ACTIVITY: A line counts if it contains the word "agent" at least once. State how many such lines the records contain, giving the number alone.

(Stored entries)

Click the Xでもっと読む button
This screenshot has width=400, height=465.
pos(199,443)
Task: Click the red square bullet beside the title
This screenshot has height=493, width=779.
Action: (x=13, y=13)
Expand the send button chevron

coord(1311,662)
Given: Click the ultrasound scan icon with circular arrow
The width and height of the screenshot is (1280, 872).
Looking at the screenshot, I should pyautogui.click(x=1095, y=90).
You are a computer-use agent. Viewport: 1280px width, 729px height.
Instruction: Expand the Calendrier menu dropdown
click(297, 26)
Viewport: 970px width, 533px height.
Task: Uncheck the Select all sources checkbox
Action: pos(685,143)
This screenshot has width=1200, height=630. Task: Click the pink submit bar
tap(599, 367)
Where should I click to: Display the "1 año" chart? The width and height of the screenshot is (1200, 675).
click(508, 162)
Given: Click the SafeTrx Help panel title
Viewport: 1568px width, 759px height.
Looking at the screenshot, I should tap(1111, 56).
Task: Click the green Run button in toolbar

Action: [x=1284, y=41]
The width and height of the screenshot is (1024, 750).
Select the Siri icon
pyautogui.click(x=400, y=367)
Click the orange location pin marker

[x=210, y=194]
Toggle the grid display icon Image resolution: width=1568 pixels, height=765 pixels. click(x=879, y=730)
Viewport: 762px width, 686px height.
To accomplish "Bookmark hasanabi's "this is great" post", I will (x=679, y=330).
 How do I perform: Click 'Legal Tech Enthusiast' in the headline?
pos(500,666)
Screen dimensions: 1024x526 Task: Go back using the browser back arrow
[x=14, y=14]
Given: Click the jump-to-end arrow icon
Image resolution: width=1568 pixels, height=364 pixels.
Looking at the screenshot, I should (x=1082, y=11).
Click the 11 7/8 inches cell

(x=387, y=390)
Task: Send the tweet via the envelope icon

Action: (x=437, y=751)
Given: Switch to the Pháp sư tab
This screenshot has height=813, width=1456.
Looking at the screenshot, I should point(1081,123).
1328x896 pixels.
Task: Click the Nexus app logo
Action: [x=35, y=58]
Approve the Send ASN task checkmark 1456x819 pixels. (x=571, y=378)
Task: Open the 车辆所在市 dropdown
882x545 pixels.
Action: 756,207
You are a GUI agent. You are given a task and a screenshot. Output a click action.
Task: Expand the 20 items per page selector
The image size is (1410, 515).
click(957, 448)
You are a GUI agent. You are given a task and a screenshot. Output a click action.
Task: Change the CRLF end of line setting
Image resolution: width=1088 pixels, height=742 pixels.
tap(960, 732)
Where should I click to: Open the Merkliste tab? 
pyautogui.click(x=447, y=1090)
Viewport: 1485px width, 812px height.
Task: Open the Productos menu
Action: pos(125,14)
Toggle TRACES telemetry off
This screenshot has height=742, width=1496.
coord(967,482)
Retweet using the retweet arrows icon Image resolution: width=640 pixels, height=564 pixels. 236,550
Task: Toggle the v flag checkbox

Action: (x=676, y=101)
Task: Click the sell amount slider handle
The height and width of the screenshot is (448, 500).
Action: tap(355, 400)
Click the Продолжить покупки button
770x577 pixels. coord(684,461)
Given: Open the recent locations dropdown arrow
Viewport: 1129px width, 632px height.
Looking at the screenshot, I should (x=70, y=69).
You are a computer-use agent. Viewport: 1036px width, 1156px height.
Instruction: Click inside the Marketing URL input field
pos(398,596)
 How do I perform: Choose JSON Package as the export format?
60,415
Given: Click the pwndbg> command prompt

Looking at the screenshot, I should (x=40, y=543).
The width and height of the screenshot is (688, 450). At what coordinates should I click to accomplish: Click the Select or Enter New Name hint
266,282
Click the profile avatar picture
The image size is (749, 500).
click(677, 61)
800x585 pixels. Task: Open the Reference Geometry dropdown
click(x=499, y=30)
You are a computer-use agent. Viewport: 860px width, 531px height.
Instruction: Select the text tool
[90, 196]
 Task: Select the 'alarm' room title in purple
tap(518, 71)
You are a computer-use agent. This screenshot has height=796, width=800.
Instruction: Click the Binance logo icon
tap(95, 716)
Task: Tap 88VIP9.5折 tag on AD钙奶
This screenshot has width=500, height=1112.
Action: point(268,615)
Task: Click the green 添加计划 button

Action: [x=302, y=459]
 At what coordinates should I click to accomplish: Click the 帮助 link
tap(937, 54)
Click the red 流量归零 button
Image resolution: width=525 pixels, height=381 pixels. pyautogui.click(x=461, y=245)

RESPONSE AREA: 6